═══ Listed records ═══
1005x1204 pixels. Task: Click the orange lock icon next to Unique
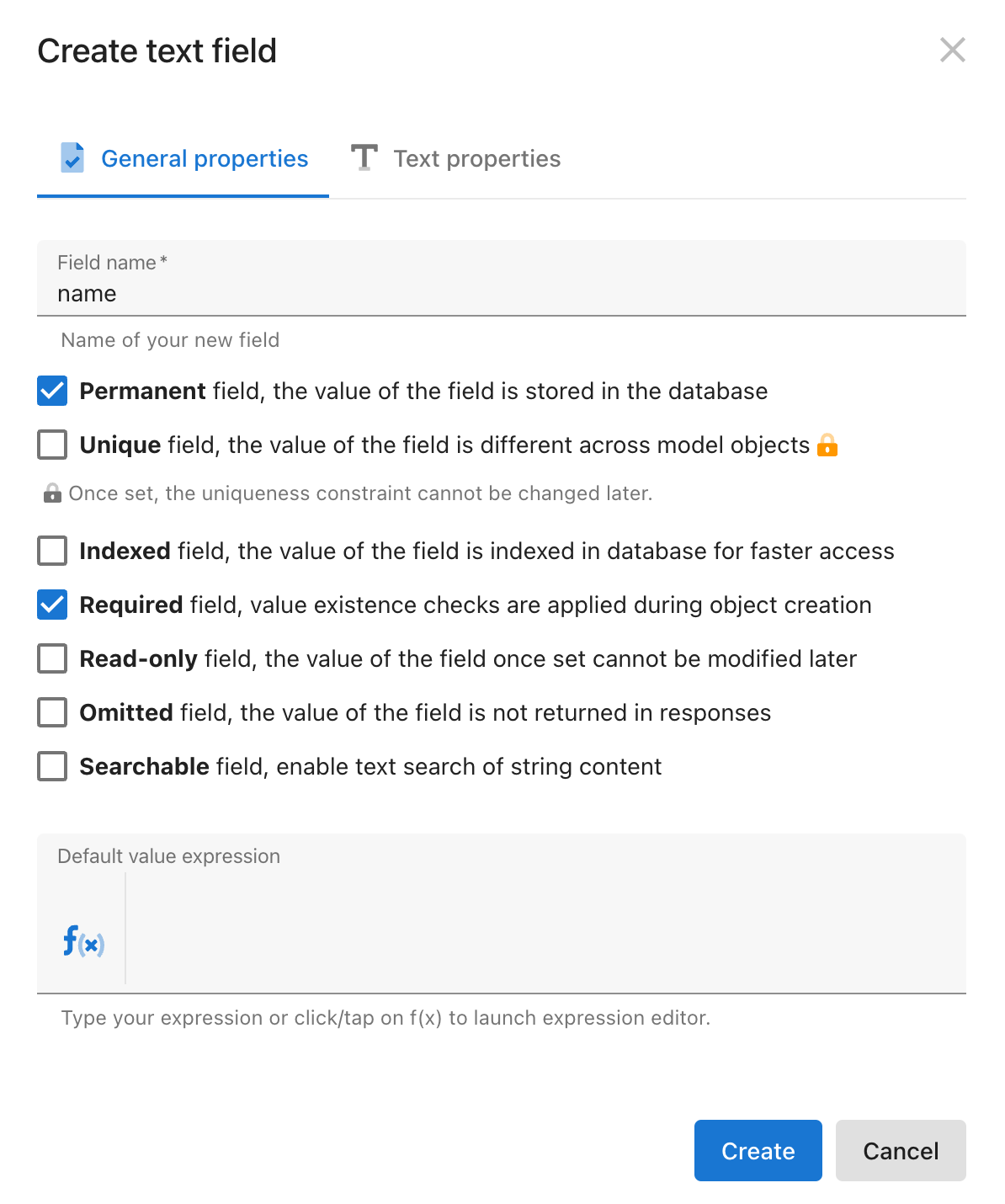(829, 445)
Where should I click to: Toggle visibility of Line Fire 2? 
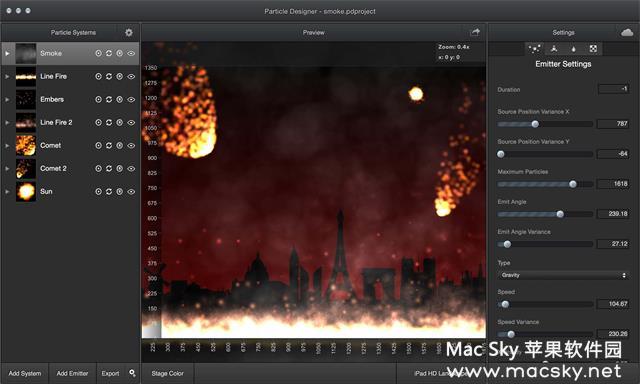click(131, 122)
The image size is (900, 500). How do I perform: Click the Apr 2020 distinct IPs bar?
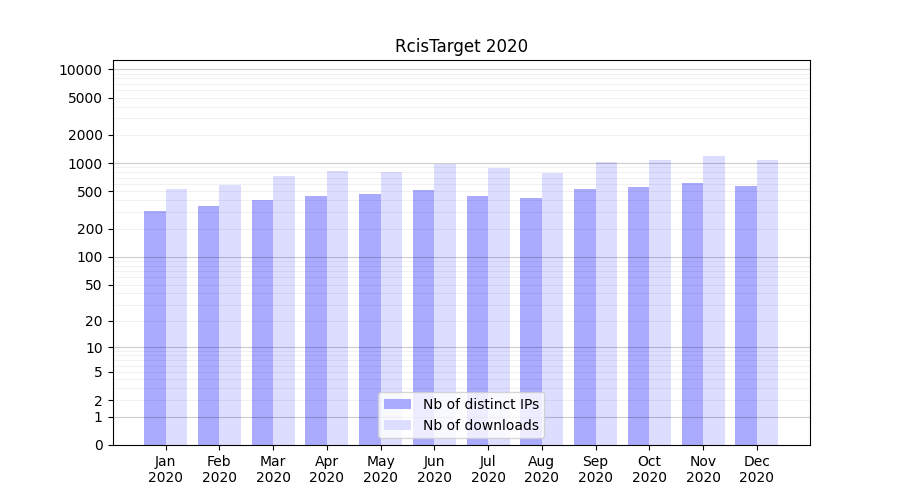pyautogui.click(x=316, y=320)

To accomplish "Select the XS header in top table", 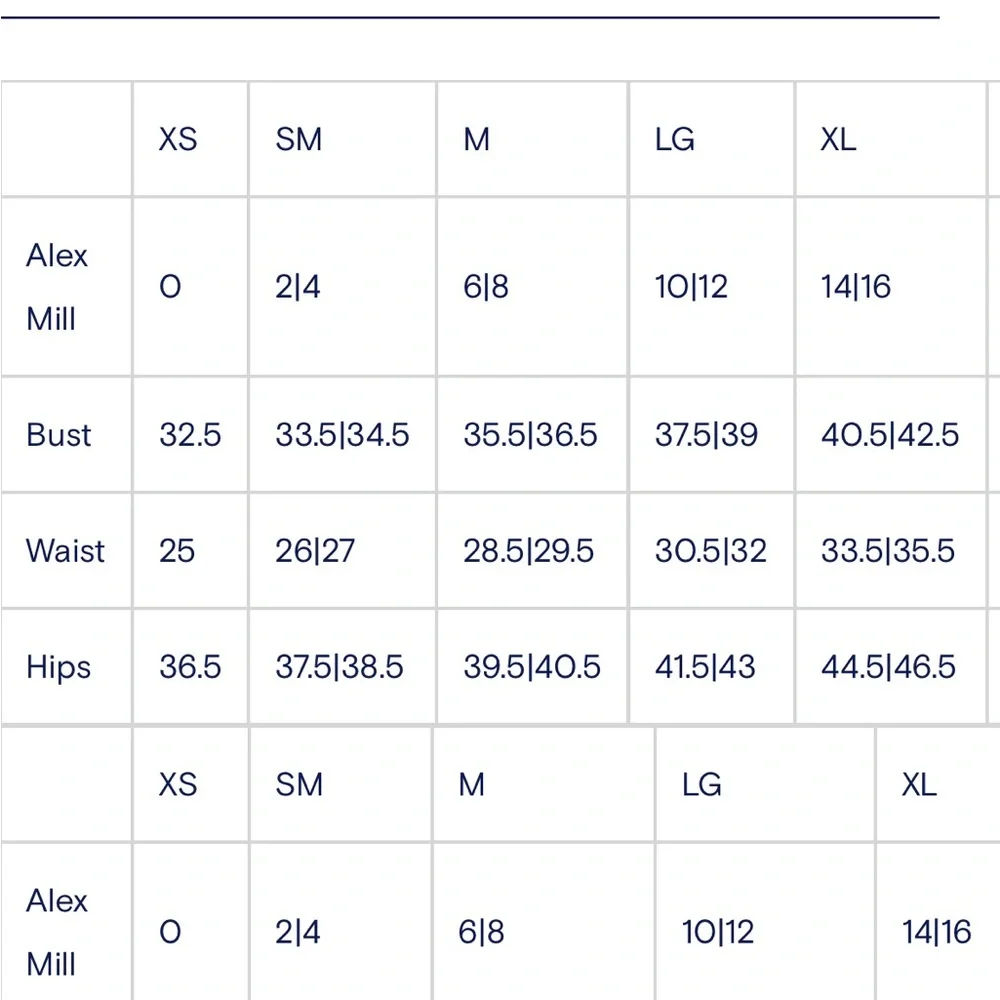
═══
> [What is required]
Print each line from the one containing "Where should I" through the last line of the listing, both included, exactly and with no pictures.

> [Answer to the problem]
Where should I click to: Toggle visibility of Line Fire 2? 
click(131, 122)
The image size is (900, 500). How do I perform: Click the Apr 2020 distinct IPs bar?
pyautogui.click(x=316, y=320)

To accomplish "Select the XS header in top table", 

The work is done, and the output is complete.